Es galt durchaus als „Schande“ für eine deutsche Frau, mit einem chinesischen Mann zusammen zu sein. Da entstanden Begriffe wie „Chinesenliebchen“; auch gab es den Vorwurf der Prostitution. Wir wissen auch von Gestapo-Beamten, die deutsche Partnerinnen chinesischer Männer ins KZ eingewiesen haben.

Und worauf zielte die „Chinesenaktion“?

Der Vorwand für diese Aktion vom 13. Mai 1944 war angebliche Feindbegünstigung, weil Chinesen aus Hamburg über die Türkei wieder in britische Dienste gelangt seien. Der tatsächliche Hintergrund war ein rassistischer. Maßgeblich beteiligt war der Kripobeamte Erich Hanisch, der von 1941 bis 1943 im besetzen Polen Deportationen der jüdischen Bevölkerung organisiert hatte. Zurück in Hamburg, tyrannisierte er ZwangsarbeiterInnen und, im Zuge der „Chinesenaktion“, die chinesische Community. Dabei wurden 29 Männer verhaftet, im Gestapo-Gefängnis Fuhlsbüttel misshandelt und ins „Arbeitserziehungslager Wilhelmsburg“ gebracht. 17 Chinesen starben.

Ist Erich Hanisch dafür belangt worden?

Nein. Er hat sich 1948 im Internierungslager Neuengamme durch Suizid entzogen. Er hätte am nächsten Tag nach Polen überstellt und für seine Verbrechen angeklagt werden sollen.

Wurden die Überlebenden der „Chinesenaktion“ entschädigt?

Nein. Dabei haben sie noch bis in die 1960er Jahre Anträge auf Wiedergutmachung und die symbolische Anerkennung der NS-Verfolgung gestellt. Beides unterblieb. Spitzfindig behaupteten deutsche Gerichte, die Form der „Chinesenaktion“ – Razzia, Internierung, Lagerhaft – sei zwar nationalsozialistisch gewesen, nicht aber der „Inhalt“: Es sei keine rassistische Verfolgung gewesen. Das war wie ein zweiter Schlag für die chinesische Community – weshalb das Thema dort lange ein Tabu war. Erst in den 1980er-Jahren erschienen Artikel und Bücher. 2012 entstand ein Gedenkstein in St. Pauli und 2021 wurden 13 Stolpersteine für Opfer der „Chinesenaktion“ verlegt.

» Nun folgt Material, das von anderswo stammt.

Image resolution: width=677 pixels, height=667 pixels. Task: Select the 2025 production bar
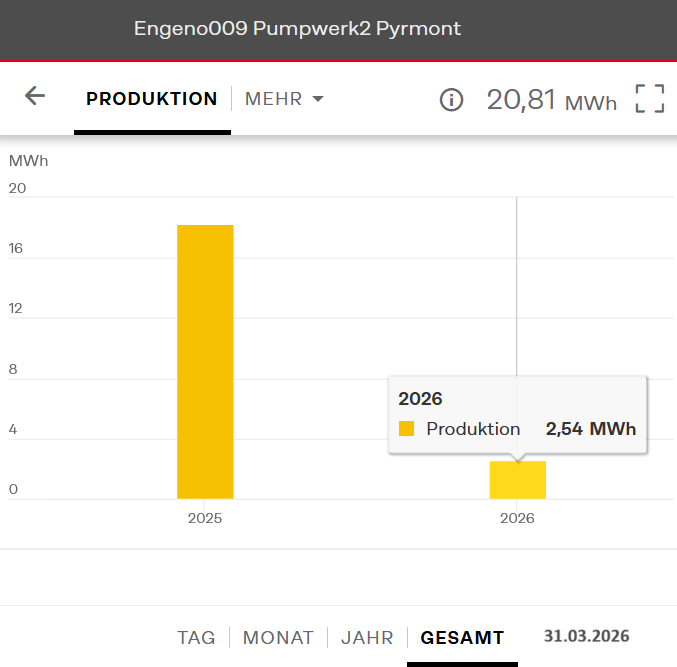(x=205, y=361)
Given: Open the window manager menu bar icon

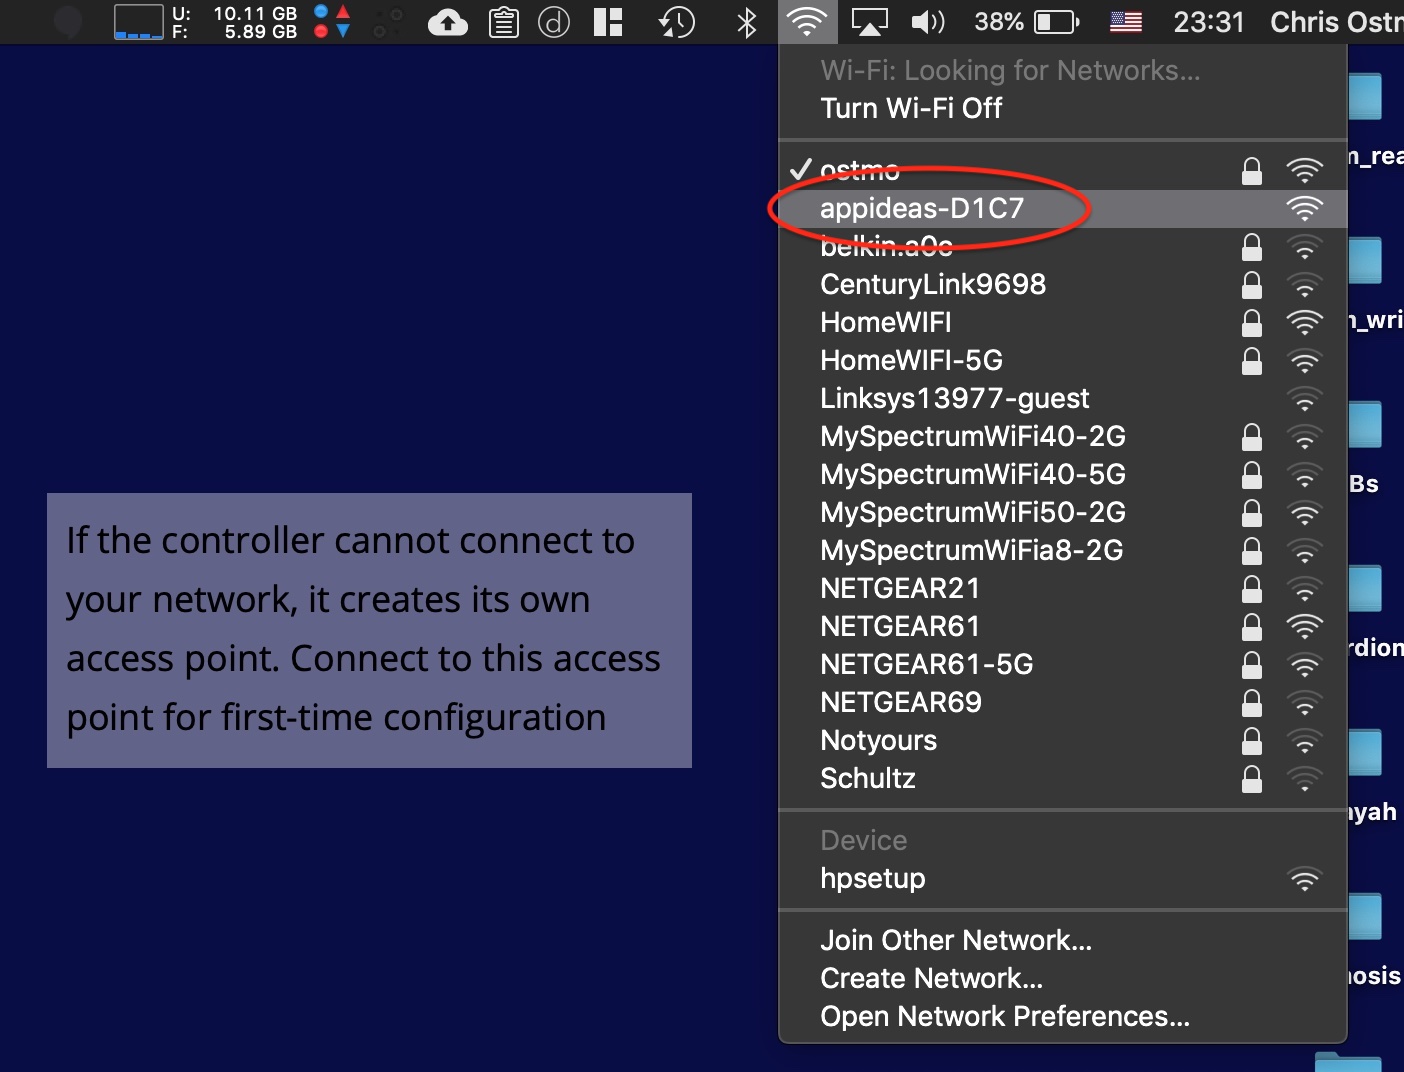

Wie passte eigentlich der Nachkriegs-Boom der China-Restaurants zum fortbestehenden Rassismus?

Insofern, als auch die Hamburger im Zuge des „Wirtschaftswunders“ in den 1960er-Jahren wohlhabender wurden. Dazu gehörte auch der kulinarische „Kurzurlaub“ in einem ausländischen Spezialitätenrestaurant. Besonders die chinesischen Lokale bedienten den Wunsch nach unbekanntem Essen – zumal sie nicht allzu authentisch waren und das Essen an den westdeutschen Geschmack anpassten.

Sprechen wir noch über den „Coronarassismus“. Zufällig entstand das Virus in China, weshalb asiatisch aussehende Menschen oft angefeindet wurden. Aber lebt da wirklich der Kolonialrassismus auf?

Natürlich hat die Gleichsetzung des Virus mit China – US-Präsident Donald Trump sprach konsequent vom „China Virus“ – etwas Willkürliches. Trotzdem hat der rassistische Blick auf China eine lange Geschichte und es gibt Kontinuitäten, wie etwa das Stereotyp der „Gelben Gefahr“ zeigt. Da schlummert schon einiges unter der Oberfläche.